I don't know how you could have done it: stood by and smiled that dashing smile, struck that deadly pose, while I pined for you, always on the sidelines. I couldn't help it; seeing you regularly the way I did, having to look at your face--those eyes, that grin. Any red-blooded female would feel the same and it's apparent you knew it as well as I did.
You may have played with my emotions without ever speaking a word to me, or you could have manipulated me the whole time we knew each other. I had all these perfect scenarios in my head: the moment you first noticed me, how you would fall for me, how perfectly irresistible I would be to you. In some cases, I would do the same as you had done to me, shun you while you tripped over yourself to get one glimpse of me or have one conversation with me.
And while I thought about you constantly, dreamed of maybe someday being together, you had your gaggle of unnaturally pretty girls to choose from, and so you did. The whole time, I would play the misfit and you, the playboy. We played our parts so very well. I knew what you didn't, but what you did, everyone knew. Whether you were clueless about my affection, I could not say. But you still took the stage and your bow as well, every time I saw you.

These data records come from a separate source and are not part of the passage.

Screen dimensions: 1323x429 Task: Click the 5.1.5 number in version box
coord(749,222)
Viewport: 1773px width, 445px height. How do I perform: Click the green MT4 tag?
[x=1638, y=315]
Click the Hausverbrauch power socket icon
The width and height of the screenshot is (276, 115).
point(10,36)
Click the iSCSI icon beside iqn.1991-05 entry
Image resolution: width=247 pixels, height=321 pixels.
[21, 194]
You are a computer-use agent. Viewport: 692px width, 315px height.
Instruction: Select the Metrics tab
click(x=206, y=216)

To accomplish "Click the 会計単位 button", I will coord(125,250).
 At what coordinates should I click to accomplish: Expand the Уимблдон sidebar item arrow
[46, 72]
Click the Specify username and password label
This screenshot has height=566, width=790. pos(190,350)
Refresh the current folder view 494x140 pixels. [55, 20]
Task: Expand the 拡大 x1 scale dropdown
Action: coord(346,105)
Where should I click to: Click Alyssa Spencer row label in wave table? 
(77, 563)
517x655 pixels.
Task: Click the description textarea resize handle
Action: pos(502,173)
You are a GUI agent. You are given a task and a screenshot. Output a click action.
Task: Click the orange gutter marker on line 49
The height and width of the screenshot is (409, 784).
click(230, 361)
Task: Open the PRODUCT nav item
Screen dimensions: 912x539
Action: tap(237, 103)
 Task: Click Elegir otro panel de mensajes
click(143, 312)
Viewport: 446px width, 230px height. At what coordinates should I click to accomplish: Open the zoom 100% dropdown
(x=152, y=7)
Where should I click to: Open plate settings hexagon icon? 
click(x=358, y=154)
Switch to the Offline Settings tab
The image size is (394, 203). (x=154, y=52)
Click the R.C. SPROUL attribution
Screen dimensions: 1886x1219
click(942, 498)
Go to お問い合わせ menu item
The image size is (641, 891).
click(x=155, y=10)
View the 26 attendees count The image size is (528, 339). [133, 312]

You were out of my league and I knew it. Girls I had known for years and who'd grown into these shapely gazelles became your first choice while I sat by, feeling the lowest of low. That's why I had to imagine, had to con myself into thinking I had a chance.
In the end, I would always be burned, when you would leave to wherever the next place was. The rejection, the knowledge that you never would have picked me in a million years, that you only were with the girls that had the body I didn't, that I was too safe or never could have fun, that you never wanted to know me because you weren't introduced to a pretty face, that I would always be the awkward girl in the background--that would ruin me.
And I would cry, wondering what was wrong with me, why I couldn't ever get noticed, ever be good enough for your type.
Now I look back, to those occurrences that feel so long ago, almost in another lifetime. I realize that all that pain was only caused by a freshly pubescent mind playing tricks on me. Most of those guys have now grown into people I would not want to know.
Several have gotten their girlfriends pregnant (at an age which very few females are qualified to be mothers) and are now forced into a fatherhood they may not have wanted. All because they decided to act against wisdom.
One developed mental problems.
One raped his then-girlfriend.
One is a pot-head and has been in jail at least once.
Some, moved away and I couldn't tell you where they are now. But after a random run-in with one or two of them, I doubt it is anywhere I would want to be.
A few turned out to be genuinely nice guys. Just very unmotivated to grow up and above all, not for me.
And after all of that turmoil, I am the one who got the beautiful romance and am now married to a man who respects, admires, honors, values, and loves me more than I deserve. Most of those simple souls I longed for were nothing but pretty pictures with no substance underneath. A lot of them are in situations I wouldn't wish on anyone. If I had to do it all again, I would. The love I have now is worth so much more than those fickle surface desires.
(Yes, I had more than a few crushes when I was younger. Most only lasted a few months [which was usually how long I would have regular interactions with them]. Only two were ever really acted upon and taught me lessons I will never forget.)
I suppose it shows that God is so much better at picking your mate than you are. I probably would have been in a terrible mess if I had done my own choosing.